▶ _Exercise description_:
Look below for the line that has "Task: Click the Paste Text label". Set down the lines from there through the line that has "Click the blue", exactly as written.

▶ _Data records_:
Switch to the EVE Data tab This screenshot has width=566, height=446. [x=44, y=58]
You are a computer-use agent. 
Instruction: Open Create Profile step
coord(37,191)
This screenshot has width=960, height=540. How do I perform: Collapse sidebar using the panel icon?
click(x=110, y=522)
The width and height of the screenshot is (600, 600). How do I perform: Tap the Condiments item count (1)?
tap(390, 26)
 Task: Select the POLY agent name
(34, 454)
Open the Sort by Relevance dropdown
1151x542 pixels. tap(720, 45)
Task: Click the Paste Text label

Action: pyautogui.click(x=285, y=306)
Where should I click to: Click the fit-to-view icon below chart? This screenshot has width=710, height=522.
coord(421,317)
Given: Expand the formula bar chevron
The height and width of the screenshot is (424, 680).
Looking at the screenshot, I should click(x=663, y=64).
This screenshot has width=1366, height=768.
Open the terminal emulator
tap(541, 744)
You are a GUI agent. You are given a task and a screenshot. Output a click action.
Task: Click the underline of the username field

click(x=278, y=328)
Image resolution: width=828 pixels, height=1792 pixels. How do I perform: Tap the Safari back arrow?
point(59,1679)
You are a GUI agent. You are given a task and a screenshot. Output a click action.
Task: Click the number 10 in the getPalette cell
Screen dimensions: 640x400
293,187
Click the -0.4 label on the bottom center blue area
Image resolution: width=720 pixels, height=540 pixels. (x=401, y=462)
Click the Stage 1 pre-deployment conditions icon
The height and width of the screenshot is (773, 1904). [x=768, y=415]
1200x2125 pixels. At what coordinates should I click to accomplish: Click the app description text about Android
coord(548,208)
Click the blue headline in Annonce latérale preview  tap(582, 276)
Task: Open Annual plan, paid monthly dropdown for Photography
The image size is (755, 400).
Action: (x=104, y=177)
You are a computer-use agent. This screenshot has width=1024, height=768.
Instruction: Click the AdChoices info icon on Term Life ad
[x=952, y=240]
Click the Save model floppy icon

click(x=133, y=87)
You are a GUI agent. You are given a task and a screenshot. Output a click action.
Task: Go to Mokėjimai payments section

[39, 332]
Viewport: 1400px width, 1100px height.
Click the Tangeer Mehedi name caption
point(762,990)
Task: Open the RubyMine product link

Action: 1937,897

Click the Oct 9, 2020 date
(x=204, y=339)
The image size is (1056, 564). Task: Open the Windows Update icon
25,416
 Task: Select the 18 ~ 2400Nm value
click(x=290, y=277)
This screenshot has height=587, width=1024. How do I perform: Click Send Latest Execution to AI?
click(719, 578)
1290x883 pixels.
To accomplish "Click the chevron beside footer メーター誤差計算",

▶ _Solution to this task_:
Task: Click the Paste Text label

Action: pyautogui.click(x=285, y=306)
Where should I click to: Click the fit-to-view icon below chart? This screenshot has width=710, height=522.
coord(421,317)
Given: Expand the formula bar chevron
The height and width of the screenshot is (424, 680).
Looking at the screenshot, I should click(x=663, y=64).
This screenshot has width=1366, height=768.
Open the terminal emulator
tap(541, 744)
You are a GUI agent. You are given a task and a screenshot. Output a click action.
Task: Click the underline of the username field

click(x=278, y=328)
Image resolution: width=828 pixels, height=1792 pixels. How do I perform: Tap the Safari back arrow?
point(59,1679)
You are a GUI agent. You are given a task and a screenshot. Output a click action.
Task: Click the number 10 in the getPalette cell
Screen dimensions: 640x400
293,187
Click the -0.4 label on the bottom center blue area
Image resolution: width=720 pixels, height=540 pixels. (x=401, y=462)
Click the Stage 1 pre-deployment conditions icon
The height and width of the screenshot is (773, 1904). [x=768, y=415]
1200x2125 pixels. At what coordinates should I click to accomplish: Click the app description text about Android
coord(548,208)
Click the blue headline in Annonce latérale preview  tap(582, 276)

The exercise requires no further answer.